**ABOUT THIS EXERCISE:** Say how many lines of the data contain "computer", and nothing more.

**SOURCE MATERIAL:**
--------------------------------------------------

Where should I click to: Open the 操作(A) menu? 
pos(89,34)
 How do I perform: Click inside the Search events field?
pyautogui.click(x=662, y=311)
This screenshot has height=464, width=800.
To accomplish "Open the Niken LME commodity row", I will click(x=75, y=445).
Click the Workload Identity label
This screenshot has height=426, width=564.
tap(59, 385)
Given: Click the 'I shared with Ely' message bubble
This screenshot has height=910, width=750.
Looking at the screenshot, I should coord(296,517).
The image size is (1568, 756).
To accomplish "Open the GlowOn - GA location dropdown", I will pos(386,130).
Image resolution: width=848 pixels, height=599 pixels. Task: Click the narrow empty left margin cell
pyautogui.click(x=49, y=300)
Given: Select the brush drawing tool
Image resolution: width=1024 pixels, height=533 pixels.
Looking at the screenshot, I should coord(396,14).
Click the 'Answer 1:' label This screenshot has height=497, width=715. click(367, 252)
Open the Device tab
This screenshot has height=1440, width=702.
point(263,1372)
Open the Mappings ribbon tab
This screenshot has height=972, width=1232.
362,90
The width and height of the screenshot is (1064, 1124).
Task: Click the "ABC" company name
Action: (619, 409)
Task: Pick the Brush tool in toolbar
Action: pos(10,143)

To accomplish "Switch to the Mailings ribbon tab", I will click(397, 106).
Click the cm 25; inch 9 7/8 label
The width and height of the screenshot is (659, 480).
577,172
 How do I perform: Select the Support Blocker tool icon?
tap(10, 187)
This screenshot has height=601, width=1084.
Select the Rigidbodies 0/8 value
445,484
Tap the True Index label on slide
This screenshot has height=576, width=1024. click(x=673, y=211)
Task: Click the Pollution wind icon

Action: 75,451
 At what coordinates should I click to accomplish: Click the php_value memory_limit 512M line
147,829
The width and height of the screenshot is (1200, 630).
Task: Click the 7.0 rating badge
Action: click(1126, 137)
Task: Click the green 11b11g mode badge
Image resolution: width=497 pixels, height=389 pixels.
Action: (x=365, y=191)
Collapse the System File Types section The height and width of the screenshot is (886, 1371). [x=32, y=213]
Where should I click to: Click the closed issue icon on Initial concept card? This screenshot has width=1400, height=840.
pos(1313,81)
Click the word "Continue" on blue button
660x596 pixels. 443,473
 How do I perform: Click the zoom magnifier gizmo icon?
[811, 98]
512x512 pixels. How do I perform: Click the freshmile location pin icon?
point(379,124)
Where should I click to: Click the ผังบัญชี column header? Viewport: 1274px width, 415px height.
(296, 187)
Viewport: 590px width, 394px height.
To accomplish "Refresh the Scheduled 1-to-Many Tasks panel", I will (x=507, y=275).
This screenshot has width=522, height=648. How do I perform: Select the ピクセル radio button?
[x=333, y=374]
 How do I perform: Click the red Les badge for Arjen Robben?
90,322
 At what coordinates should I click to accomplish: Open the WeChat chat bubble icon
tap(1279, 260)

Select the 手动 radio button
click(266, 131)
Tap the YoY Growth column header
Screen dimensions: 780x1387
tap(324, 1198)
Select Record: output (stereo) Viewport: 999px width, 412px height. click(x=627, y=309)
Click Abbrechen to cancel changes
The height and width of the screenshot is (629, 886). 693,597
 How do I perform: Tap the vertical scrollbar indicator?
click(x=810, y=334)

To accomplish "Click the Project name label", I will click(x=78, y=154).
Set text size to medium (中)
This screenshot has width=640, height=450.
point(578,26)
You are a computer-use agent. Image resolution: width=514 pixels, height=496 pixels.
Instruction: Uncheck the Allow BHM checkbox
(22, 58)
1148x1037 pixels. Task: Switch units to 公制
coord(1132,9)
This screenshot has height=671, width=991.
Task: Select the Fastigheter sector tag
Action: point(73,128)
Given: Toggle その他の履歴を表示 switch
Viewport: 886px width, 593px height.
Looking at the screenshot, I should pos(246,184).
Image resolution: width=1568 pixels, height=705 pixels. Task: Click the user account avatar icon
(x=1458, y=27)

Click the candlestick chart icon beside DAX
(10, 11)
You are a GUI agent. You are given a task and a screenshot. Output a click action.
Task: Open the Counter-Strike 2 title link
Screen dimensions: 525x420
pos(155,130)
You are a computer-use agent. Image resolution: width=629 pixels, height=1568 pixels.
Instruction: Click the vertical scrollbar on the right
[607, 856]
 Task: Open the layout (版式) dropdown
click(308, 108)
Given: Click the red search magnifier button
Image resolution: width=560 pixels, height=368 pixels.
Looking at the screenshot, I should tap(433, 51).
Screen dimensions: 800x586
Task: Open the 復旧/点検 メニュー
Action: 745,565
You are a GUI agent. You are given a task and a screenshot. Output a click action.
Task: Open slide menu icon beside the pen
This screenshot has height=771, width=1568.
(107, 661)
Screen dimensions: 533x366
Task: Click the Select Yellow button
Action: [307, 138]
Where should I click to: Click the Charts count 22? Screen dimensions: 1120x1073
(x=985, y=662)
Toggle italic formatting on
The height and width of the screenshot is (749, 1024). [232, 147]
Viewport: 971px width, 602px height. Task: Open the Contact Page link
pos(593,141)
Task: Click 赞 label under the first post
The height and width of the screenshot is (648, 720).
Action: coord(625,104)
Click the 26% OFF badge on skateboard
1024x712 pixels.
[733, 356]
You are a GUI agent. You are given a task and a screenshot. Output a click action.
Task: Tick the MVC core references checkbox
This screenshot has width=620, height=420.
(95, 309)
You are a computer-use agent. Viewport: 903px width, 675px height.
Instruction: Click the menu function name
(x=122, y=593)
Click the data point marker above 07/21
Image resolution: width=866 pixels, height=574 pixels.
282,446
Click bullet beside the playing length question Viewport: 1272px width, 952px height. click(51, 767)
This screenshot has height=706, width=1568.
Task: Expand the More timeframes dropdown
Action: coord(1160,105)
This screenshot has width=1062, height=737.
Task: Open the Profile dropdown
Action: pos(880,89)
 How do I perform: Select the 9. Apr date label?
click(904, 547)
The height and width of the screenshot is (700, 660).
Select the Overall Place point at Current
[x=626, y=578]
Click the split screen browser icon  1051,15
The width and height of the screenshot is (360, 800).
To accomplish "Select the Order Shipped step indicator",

--------------------------------------------------

**FINAL ANSWER:** 3